Hi Christopher, looks like a fun project probably the easiest way to remove the minerals from the heating element is sandpaper, it’s so baked on that most chemical cleaners probably won’t do much to remove it, it also won’t hurt anything if you want to leave it.

The door gasket may or may not leak there’s really not much water directed forward in this dishwasher toward the door

Need a picture of the door switch this uses in most cases the door switch like that usually Hass to be replaced but you can try spraying some silicone lubricant into it and see if it works afterwards

Keep us posted as to how well this works out.

John.
 
Is the door switch stuck in on position? If so at least you can still test the dishwasher. That door switch should be simple to find simply google "120 volt microswitch". I found one on Amazon but it is a bit expensive... https://amzn.to/3ldzGpP

For the door gasket simply go to Ace Hardware or Home Depot and get a strip of closed cell foam self-sticking weather-stripping that you place right on top of the old gasket.
 
DaDoes - You found the old thread, yes (thanks!).

Since the start button is stuck I have no idea if its in the on position, off position etc.
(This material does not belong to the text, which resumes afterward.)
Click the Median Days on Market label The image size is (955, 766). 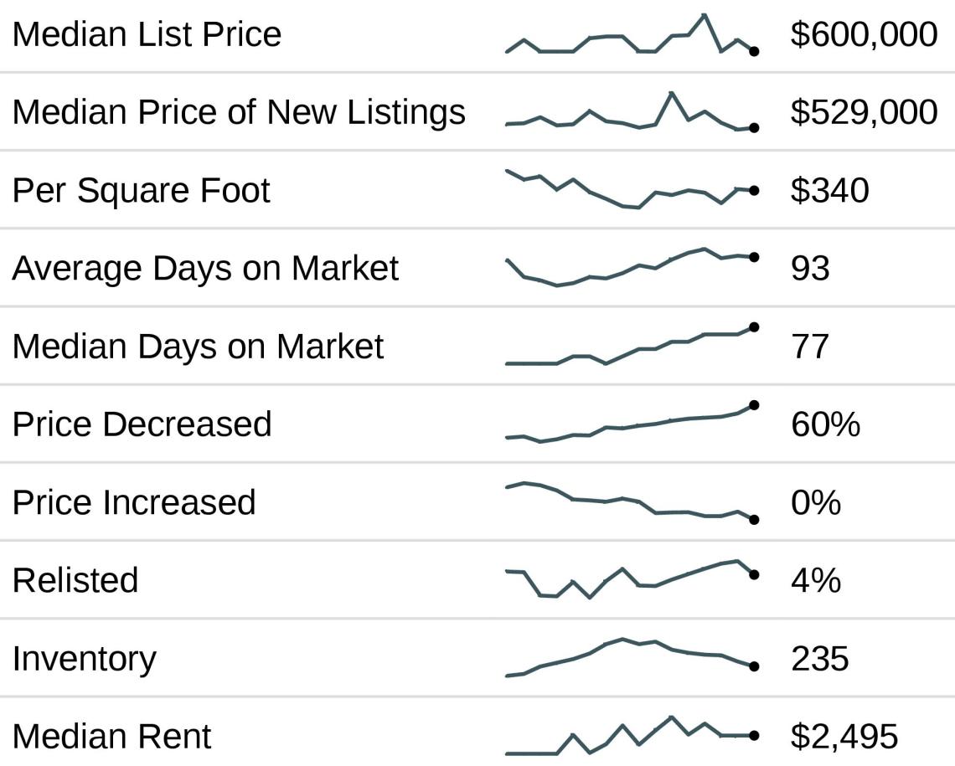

It just "is" haha. I guess i'll find out when i connect it. I'll try to fix it as I'm a sucker for stock and it should light up which is nifty.

Sandpaper is a great idea! once I get most off would something like CLR work?

The water marks suggest that it leaked a lot out of the door as there is a lot of gross white crusty junk in the door springs that i still need to clean.
 
Fixed the switch or at least got it moving. Everything is wired up and ready to hook up water and test it! Still need to clean it tho - pretty dirty and rust spots. Even the chrome has pitting. If it works well it might be worth fixing all that…..later haha
 
Well I plugged it in without hooking up water. The start switch might be internally stuck in the on position as I don’t need to touch it for things to come alive. The drain flapper activates (good) when it should be circulating water eg on wash cycle ( once again without touching the start - I just simply lock the door). It was noticably warmer on preheat setting while I was still fiddling with things so the element seems to work. However I’m not seeing the impeller move at all - which I would assume it should even when empty (?).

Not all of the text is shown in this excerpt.